You know Kitsap County was logged before
The turn of the century—it was easiest of all,
Close to water, virgin timber,
When I was a kid walking about in the
Stumpland, wherever you'd go a skidroad
Puncheon, all overgrown.
We went up one like that, fighting our way through
To its end near the top of a hill:
For some reason wild blackberries
Grew best there. We took off one morning
Right after milking: rode the horses
To a valley we'd been to once before
Hunting berries, and hitched the horses.
About a quarter mile up the old road
We found the full ripe of berrytime—
And with only two pails—so we
Went back home, got Mother and Ruth,
And filled lots of pails. Mother sent letters
To all the relatives in Seattle:
Effie, Aunt Lucy, Bill Moore,
Forrest, Edna, six or eight, they all came
Out to the farm, and we didn't take pails
Then: we took copper clothes-boilers,
Wash-tubs, buckets, and all went picking.
We were canning for three days."

"6" by Gary Snyder, part of "Logging" from Myths and Texts. © New Directions, 1978. Reprinted with permission. (buy now)
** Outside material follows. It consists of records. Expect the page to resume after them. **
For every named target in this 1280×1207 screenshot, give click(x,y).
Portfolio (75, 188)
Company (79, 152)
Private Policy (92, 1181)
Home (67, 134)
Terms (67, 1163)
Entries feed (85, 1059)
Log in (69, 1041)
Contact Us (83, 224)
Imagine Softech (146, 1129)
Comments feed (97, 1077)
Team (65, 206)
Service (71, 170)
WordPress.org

It's the birthday of George Washington, born in Westmoreland County, Virginia (1732). He was the first president of the United States, and he chose to serve only two terms, even though he probably could have served as president for the rest of his life. Two terms became the unofficial tradition for presidents until Franklin D. Roosevelt broke the tradition in 1940, and Congress had to mandate a two-term limit by an amendment to the Constitution.

It's the birthday of poet Gerald Stern, (books by this author) born in Pittsburgh, Pennsylvania (1925), the author of Lucky Life (1977), Leaving Another Kingdom (1990), Odd Mercy (1995), and last year, Save the Last Dance (2008).

It's the birthday of the best-selling mystery novelist Richard North Patterson, (books by this author) born in Berkeley, California (1947). His books include Degree of Guilt (1993), No Safe Place (1998), and The Race (2007). His latest novel, Eclipse, came out last month, a novel about the international oil trade, based on the life of the Nigerian activist Ken Saro-Wiwa.

It's the birthday of the poet Edna St. Vincent Millay, (books by this author) born in Rockland, Maine (1892). She went to Vassar College, where she wrote great poems and broke a lot of rules. The president of Vassar, Henry Noble McCracken, wrote to her: "You couldn't break any rule that would make me vote for your expulsion. I don't want a banished Shelley on my doorstep." She wrote back, "Well, on those terms I think I can continue to live in this hellhole." After college she moved to Greenwich Village, and countless men fell in love with her. When she gave poetry readings, she drew huge crowds of adoring fans. In 1923, she became the first woman poet to win the Pulitzer Prize.

She wrote, "My candle burns at both ends; / It will not last the night; / But ah, my foes, and oh, my friends — / It gives a lovely light!"

It's the birthday of Edward Gorey, (books by this author) born in Chicago, Illinois (1925). He's known as the author and illustrator of macabre books, including The Beastly Baby (1962), The Wuggly Ump (1963), and The Epiplectic Bicycle (1969).

His alphabet book The Gashlycrumb Tinies (1963) proceeds through children who have been injured or killed: "A is for Amy who fell down the stairs. B is for Basil assaulted by bears. C is for Clara who wasted away. D is for Desmond thrown out of a sleigh."